When free radicals in your body encounter calcium and magnesium ions — the primary nutrients needed for new bone tissue creation — they bond with them and render them unusable.
They also leach calcium and other minerals out of existing bone, essentially leaving your bones full of atom and molecule-sized holes, along which microfractures develop. Microfractures are weak points that can cause chronic inflammatory pain and, under outside stress or continued neglect, grow into visible fractures.
3. Avoid consuming excessive alcohol
Studies have found that adults who consume two or more alcoholic drinks a day may not be able to form new bone tissues as efficiently as those who moderate or abstain. Moreover, intoxication causes loss of balance and makes fall-related injuries much more likely.
4. Eat the right foods
Good nutrition is as essential for keeping your bones healthy as regular weight-bearing exercise. You need to make the right nutrients and minerals available to your body so that it can form new bone out of them.
Think about it this way — without iron, you can’t make steel girders and build skyscrapers with them, right? Well, without enough nutritional intake your body can’t grow new bone or patch damaged portions of your skeleton.
Protein. This is one of the essentials for building bone and muscle alike. Most Americans get plenty of protein in their diet, because most of us eat some form of meat daily.
It’s important for your heart health, of course, that that meat intake be limited to reasonable portions and lean cuts (shade more often toward fish and poultry, instead of a lot of red meat or pork).
For vegetarians, egg whites and low-fat dairy provide plenty of protein. For vegans, eat plenty of soy, nuts and seeds. Quinoa — a South American grain now found in most supermarkets — also provides a decent portion of protein.
Calcium. Whether you get it from dairy, from leafy green veggies like spinach, or from a daily, chewable calcium supplement, you need this mineral to build skeletal tissue and help regulate your heart’s rhythm.
Vitamin D. Called the “sunshine nutrient” because it is produced by your skin when you’re exposed to normal amounts of UV light, Vitamin D is necessary because the body uses it to absorb and employ calcium. Without Vitamin D present, you’d just excrete calcium in your sweat and urine.
Most younger adults and children get plenty of time outdoors and thus have plenty of Vitamin D stores. Many seniors, though, don’t go outdoors often — particularly in the winter months. Talk to your doctor to find out whether you should be taking a daily Vitamin D supplement.

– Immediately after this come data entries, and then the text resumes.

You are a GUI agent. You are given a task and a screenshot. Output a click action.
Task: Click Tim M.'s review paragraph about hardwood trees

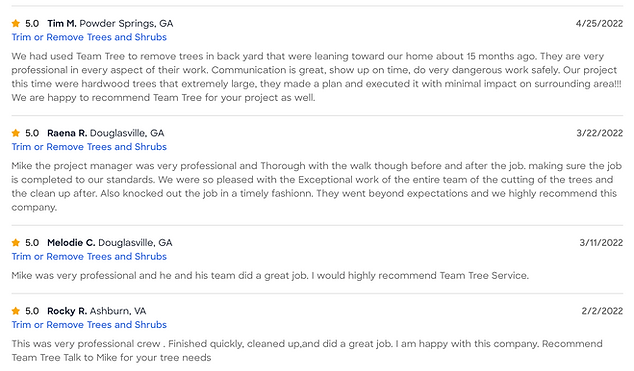tap(317, 77)
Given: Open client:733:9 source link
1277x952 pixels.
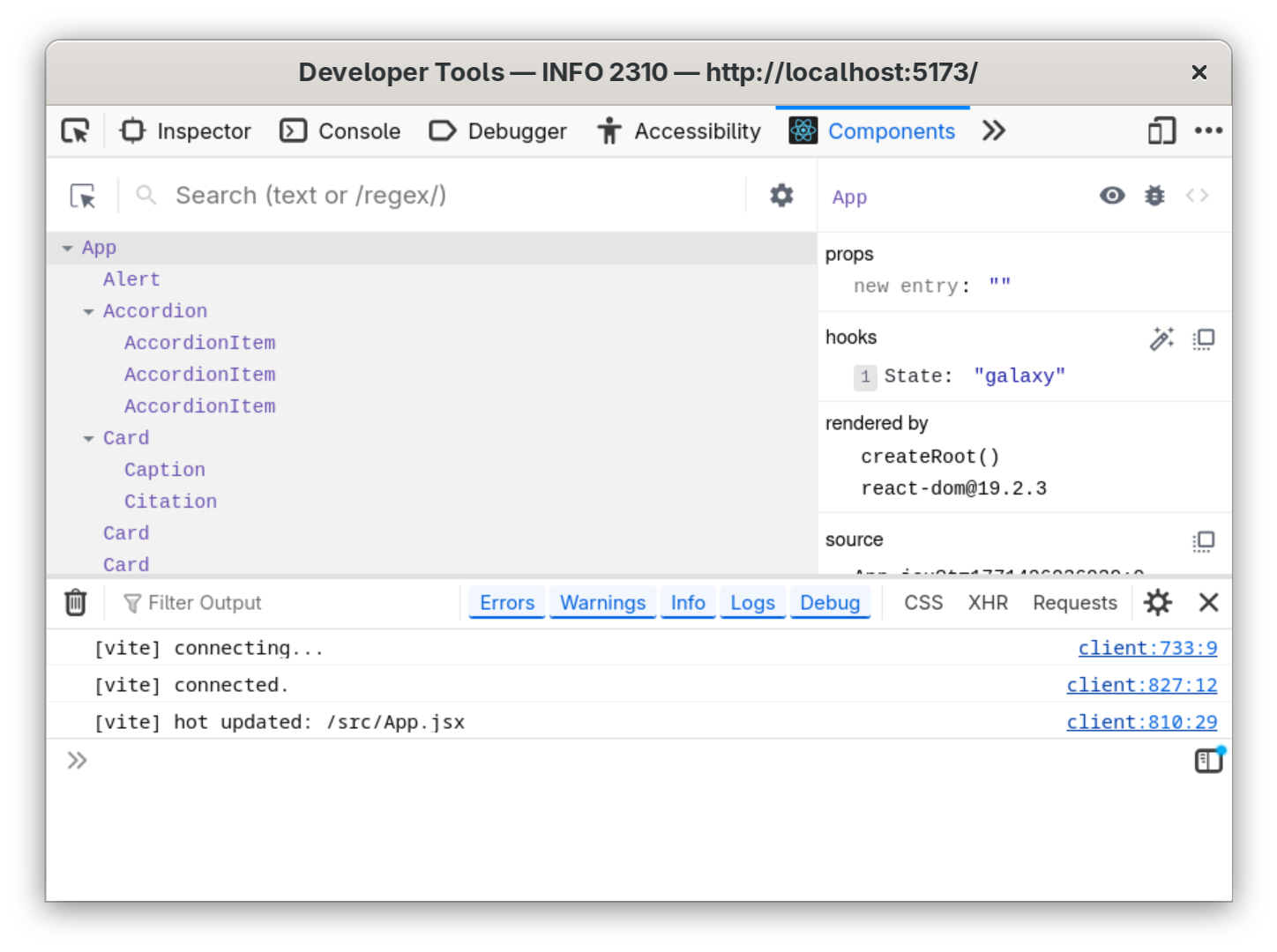Looking at the screenshot, I should coord(1147,648).
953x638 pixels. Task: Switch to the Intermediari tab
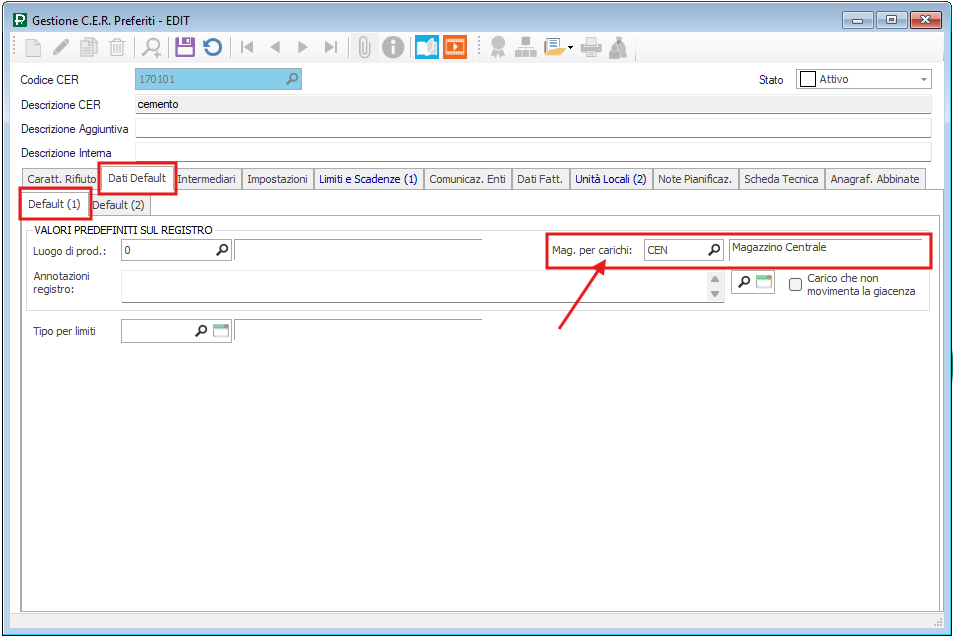point(207,179)
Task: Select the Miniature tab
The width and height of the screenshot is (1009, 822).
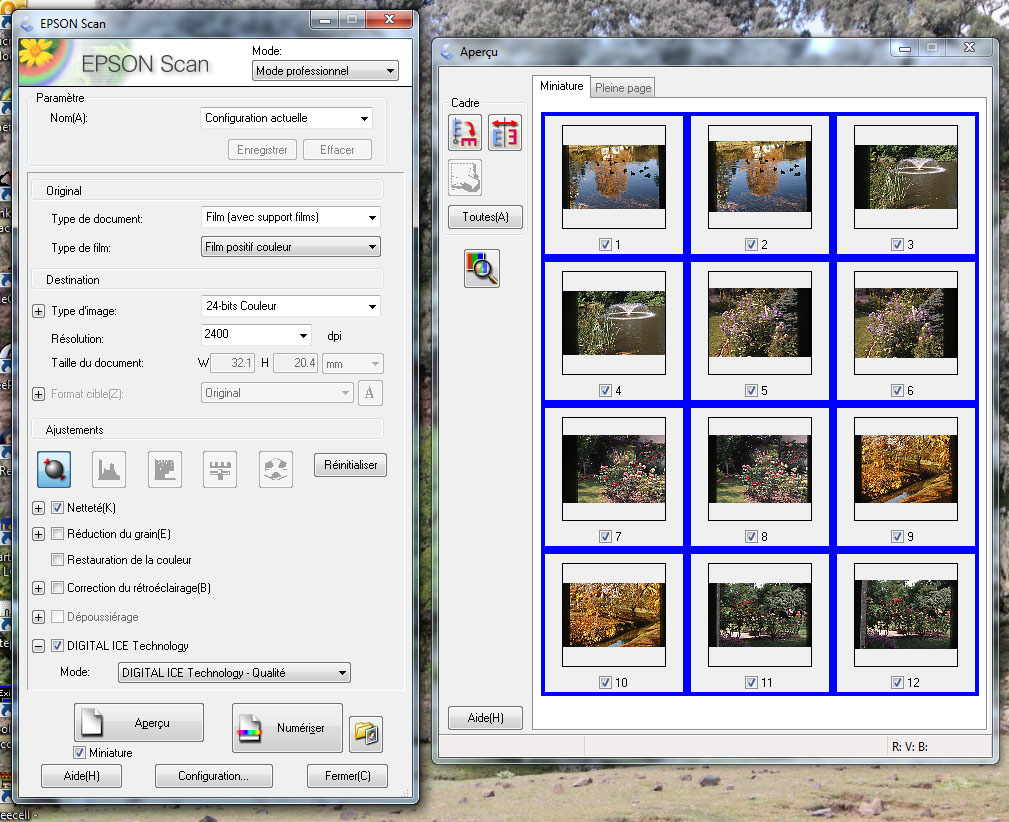Action: click(x=561, y=87)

B Vitamins and folic acid. Vitamins B6, B12 and folic acid may play a strong role in preventing osteoporosis. Research has indicated that they change the amino acid homocysteine, high levels of which in the body may trigger osteoporotic changes, into other amino acids that the body uses to build bone.
A word of caution: B12 is only available from animal-based dietary choices. Vegans must take a B12 supplement to stay healthy.

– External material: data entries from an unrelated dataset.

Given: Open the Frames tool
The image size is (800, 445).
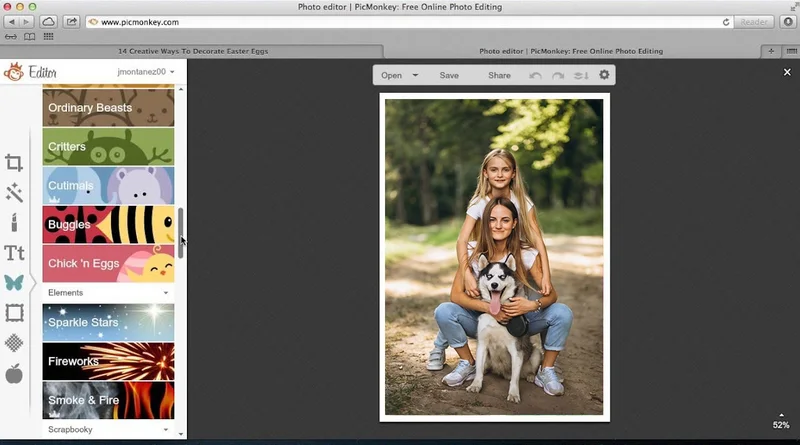Looking at the screenshot, I should coord(14,313).
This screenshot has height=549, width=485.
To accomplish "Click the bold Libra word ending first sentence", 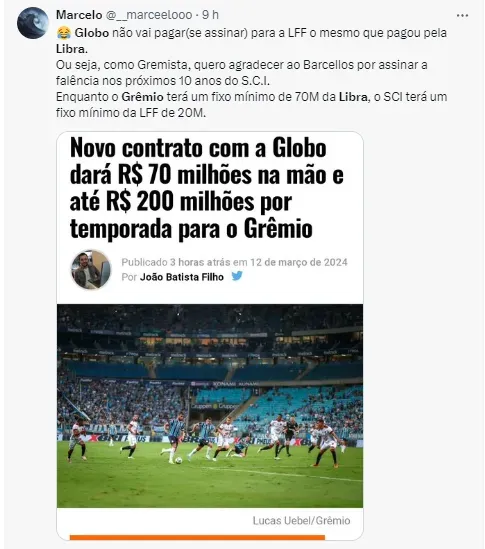I will pos(72,49).
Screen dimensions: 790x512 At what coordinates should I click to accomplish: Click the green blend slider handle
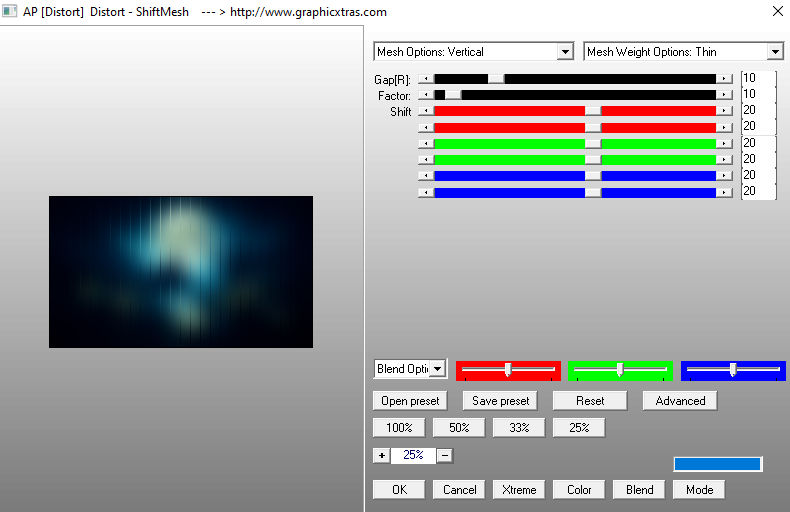tap(620, 370)
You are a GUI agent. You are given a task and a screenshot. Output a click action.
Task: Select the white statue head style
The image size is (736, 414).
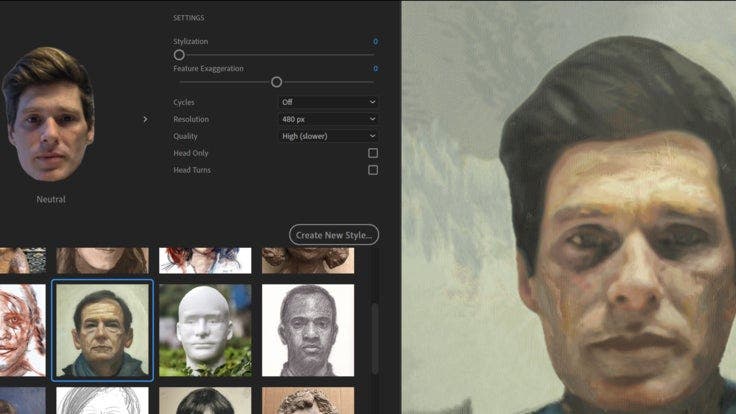point(205,330)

Magnesium. Excellent sources of magnesium include green vegetables, legumes, nuts, seeds, unrefined grains and fish. If you’re eating normal amounts of these, you’re living right.
Vitamin A. Orange and yellow veggies, especially carrots, provide Beta carotene — the crucial precursor nutrient your body breaks down into Vitamin A.
Vitamin K. Vitamin K regulates bone mineralization (hardening). Get it from leafy green vegetables (see the trend here?) like lettuce, spinach and cabbage. Liver, cheeses and soybean-based foods also provide Vitamin K.
Zinc. It’s not just for cold prevention! Zinc is one of the minerals that contributes to bone hardness. You need it. It’s available in lean meats and cereal grains.
5. Stay trim
When you’re overweight, you place your bones under undue strain. Your frame simply wasn’t meant to carry around a lot of stored fat.
If you’re tipping the scale to the wrong side, lighten the load on your skeleton. Slim down and watch that waistline. Your heart and lungs will thank you, too.